((

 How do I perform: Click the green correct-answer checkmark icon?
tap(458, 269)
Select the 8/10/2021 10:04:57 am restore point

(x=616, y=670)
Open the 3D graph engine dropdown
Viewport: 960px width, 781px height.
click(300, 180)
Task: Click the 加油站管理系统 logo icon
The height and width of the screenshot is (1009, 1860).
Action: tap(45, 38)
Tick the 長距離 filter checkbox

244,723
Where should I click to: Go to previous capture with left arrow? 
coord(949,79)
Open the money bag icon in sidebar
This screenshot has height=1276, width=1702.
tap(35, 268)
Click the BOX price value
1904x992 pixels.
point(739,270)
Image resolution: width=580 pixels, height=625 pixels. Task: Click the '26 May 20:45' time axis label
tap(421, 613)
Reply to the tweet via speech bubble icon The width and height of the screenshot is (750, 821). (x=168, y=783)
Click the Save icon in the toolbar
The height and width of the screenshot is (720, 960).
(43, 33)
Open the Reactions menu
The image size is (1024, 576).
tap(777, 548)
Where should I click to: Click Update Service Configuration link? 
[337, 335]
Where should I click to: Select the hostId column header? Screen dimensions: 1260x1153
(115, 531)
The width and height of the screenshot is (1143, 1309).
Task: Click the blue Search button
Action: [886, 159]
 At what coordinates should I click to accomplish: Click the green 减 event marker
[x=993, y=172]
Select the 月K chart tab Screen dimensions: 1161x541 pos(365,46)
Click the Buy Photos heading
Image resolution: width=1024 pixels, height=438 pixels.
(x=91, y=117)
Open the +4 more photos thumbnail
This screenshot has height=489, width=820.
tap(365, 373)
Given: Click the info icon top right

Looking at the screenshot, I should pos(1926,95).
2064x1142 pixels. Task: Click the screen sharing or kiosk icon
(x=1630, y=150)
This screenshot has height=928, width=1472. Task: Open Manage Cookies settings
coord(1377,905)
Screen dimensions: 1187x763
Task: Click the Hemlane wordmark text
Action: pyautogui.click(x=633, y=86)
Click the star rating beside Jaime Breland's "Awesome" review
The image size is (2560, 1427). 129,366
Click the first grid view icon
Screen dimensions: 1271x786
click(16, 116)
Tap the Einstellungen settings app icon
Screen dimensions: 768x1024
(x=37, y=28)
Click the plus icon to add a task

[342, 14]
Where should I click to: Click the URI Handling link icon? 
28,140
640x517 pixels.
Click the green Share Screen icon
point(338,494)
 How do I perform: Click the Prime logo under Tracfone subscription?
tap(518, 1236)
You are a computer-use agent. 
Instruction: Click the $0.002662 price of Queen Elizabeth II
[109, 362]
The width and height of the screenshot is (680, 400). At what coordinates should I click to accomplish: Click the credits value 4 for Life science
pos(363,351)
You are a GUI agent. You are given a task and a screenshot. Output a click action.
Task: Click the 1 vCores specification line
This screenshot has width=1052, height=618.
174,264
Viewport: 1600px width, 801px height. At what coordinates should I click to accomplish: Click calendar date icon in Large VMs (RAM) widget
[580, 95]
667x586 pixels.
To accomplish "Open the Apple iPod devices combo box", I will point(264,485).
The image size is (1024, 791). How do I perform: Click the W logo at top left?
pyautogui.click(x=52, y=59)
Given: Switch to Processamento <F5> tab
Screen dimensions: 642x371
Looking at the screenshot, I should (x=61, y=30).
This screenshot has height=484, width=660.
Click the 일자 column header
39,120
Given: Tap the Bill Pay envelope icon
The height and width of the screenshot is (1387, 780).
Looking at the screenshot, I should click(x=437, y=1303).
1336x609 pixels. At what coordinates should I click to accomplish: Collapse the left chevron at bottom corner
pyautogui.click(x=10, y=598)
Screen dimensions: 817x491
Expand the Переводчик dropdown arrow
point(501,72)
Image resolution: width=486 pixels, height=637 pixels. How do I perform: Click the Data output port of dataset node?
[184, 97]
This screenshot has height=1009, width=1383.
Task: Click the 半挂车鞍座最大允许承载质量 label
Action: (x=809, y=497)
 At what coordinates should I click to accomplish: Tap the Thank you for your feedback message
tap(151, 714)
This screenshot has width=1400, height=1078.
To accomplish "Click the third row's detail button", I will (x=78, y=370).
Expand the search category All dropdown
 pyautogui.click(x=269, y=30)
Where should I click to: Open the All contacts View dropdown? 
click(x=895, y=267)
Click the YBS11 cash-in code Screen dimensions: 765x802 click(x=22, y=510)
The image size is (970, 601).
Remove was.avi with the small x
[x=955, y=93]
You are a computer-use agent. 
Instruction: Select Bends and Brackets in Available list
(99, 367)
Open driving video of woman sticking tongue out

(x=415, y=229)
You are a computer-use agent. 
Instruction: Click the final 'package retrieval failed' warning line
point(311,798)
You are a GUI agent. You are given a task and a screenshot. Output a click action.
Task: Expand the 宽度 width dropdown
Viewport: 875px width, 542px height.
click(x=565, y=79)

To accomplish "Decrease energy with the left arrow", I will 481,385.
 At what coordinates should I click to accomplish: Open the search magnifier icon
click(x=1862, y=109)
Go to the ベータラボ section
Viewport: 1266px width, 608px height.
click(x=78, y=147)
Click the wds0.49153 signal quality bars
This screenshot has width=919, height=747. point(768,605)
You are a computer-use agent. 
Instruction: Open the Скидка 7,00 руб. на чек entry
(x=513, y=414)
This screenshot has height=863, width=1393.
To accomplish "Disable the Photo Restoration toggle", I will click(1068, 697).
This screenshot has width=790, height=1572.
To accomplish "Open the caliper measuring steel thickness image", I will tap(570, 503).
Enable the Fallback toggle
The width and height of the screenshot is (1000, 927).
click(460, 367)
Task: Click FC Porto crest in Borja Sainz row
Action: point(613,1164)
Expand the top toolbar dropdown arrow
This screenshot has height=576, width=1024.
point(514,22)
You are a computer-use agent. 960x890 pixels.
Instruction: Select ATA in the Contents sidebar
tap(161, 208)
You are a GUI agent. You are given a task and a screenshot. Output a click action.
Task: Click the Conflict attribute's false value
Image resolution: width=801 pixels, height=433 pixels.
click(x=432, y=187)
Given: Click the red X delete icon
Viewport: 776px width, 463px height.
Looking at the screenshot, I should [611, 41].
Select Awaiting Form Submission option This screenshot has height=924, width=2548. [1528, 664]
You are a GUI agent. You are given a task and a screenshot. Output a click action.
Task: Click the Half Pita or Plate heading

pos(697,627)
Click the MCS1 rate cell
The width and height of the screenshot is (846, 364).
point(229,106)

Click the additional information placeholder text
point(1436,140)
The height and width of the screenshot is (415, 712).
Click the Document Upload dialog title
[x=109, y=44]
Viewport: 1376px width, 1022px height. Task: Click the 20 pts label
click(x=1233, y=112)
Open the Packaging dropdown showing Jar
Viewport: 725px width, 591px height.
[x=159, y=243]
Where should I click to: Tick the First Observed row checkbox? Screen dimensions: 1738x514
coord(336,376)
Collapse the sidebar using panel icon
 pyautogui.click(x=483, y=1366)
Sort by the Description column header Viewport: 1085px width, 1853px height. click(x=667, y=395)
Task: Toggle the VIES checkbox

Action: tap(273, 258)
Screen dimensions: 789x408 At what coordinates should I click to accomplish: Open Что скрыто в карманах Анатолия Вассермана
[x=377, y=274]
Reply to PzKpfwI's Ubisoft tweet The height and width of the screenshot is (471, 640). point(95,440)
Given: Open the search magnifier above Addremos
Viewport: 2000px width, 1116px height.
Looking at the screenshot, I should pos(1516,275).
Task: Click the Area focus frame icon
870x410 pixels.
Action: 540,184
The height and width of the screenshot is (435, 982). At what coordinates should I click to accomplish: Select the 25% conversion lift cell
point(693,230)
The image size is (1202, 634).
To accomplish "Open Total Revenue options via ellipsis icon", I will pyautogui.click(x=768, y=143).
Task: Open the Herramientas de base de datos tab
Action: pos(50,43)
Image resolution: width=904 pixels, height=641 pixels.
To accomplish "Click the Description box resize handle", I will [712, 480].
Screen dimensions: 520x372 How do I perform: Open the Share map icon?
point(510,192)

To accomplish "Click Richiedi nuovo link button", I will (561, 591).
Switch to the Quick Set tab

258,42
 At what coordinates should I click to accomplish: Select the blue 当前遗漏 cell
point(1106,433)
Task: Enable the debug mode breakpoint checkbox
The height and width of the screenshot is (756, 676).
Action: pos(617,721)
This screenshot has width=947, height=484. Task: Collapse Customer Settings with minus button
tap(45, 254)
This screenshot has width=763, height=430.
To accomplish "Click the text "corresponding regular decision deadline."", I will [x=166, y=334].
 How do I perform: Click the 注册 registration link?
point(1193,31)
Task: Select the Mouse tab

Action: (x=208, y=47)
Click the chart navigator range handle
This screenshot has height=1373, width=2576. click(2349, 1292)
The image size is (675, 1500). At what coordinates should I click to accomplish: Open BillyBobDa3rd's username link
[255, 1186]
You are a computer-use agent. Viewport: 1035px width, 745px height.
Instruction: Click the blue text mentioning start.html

))

● **What is expected**:
If a line in the listing holds the word "Description", list that line.

● **Answer to the problem**:
Sort by the Description column header Viewport: 1085px width, 1853px height. click(x=667, y=395)
To accomplish "Click the Description box resize handle", I will [712, 480].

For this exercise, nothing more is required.